**Data provided:**
::::::::::

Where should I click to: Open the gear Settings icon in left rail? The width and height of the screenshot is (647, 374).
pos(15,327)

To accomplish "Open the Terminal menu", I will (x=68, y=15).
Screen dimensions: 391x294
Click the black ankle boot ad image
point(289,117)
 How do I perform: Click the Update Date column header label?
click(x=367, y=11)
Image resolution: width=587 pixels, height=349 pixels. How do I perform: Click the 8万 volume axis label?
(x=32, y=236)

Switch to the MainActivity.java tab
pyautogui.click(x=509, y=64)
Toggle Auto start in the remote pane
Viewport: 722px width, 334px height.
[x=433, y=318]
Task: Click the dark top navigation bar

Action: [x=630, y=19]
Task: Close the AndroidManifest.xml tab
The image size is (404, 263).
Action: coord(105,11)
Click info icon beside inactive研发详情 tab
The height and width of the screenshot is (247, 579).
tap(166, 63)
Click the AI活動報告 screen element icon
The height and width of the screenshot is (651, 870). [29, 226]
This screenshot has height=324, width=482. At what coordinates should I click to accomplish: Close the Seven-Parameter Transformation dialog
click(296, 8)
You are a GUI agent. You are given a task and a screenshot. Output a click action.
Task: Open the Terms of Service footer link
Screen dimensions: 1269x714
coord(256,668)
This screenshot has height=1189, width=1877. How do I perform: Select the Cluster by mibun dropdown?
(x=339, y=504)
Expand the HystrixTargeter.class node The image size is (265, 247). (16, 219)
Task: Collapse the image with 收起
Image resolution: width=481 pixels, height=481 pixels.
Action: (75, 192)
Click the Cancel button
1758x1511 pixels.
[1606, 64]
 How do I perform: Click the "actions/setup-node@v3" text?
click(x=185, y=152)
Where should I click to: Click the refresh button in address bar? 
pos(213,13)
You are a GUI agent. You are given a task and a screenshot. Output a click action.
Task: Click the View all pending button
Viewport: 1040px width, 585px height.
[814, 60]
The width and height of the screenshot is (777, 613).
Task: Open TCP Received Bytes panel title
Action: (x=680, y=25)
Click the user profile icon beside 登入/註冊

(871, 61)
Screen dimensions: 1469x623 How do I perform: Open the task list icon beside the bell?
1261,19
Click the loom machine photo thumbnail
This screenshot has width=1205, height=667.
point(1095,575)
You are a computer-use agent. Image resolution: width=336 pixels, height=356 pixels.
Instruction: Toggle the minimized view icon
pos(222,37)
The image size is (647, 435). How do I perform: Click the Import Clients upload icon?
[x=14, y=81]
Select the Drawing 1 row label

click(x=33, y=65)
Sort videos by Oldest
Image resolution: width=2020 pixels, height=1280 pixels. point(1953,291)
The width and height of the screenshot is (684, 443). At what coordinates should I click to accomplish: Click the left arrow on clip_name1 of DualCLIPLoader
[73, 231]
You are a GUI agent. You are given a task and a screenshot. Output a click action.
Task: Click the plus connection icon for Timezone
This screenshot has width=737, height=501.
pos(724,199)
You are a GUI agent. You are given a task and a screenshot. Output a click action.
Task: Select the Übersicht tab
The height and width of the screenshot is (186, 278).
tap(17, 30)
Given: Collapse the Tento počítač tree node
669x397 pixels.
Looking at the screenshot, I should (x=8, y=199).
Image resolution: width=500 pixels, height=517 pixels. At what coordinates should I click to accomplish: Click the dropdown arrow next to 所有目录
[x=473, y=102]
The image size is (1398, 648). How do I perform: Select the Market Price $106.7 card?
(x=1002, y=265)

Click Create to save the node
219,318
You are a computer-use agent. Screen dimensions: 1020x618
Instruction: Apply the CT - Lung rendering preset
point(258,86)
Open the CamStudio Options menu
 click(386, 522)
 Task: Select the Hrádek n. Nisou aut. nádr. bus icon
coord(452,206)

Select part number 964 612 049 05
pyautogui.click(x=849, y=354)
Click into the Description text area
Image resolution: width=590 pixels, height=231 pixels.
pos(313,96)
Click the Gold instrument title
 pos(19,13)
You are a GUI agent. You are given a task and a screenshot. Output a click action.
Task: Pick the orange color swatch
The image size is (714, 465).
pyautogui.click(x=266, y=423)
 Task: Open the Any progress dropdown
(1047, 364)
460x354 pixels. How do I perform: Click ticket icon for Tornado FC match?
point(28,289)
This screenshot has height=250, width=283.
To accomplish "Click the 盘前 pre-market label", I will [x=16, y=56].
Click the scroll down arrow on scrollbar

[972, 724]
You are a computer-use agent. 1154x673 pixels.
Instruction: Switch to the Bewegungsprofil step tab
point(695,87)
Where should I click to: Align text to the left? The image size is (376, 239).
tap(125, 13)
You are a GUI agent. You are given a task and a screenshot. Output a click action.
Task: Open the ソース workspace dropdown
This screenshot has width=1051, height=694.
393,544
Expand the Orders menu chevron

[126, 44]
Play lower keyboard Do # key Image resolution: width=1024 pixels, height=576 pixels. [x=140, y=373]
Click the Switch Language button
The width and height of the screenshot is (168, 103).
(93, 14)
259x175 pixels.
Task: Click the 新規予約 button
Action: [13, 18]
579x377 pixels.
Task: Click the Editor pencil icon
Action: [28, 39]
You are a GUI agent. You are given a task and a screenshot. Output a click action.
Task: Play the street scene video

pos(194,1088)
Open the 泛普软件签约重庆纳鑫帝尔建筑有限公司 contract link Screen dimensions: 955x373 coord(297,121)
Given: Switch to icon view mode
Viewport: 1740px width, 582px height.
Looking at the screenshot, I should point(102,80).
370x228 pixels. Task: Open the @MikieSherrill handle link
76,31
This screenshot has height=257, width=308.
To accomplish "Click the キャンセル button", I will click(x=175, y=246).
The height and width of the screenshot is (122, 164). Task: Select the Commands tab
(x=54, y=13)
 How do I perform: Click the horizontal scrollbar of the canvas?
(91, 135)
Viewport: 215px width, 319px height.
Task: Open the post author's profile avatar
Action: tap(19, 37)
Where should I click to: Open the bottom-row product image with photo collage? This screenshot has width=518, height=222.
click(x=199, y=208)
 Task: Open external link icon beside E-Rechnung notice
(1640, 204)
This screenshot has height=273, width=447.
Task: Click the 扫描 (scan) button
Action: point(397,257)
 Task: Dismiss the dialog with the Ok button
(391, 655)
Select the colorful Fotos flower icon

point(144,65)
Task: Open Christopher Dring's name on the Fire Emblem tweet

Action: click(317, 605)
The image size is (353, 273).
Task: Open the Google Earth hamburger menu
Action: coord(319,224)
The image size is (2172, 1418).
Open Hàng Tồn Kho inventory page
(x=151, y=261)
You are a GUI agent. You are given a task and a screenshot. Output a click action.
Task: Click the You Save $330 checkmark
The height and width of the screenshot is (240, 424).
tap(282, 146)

::::::::::

**What the task asks:** Report every line of the data above that contains the string "computer", copying each such line in full.

**Answer below:**
You are a computer-use agent. Image resolution: width=336 pixels, height=356 pixels.
You are a computer-use agent. Screen dimensions: 1020x618
You are a computer-use agent. 1154x673 pixels.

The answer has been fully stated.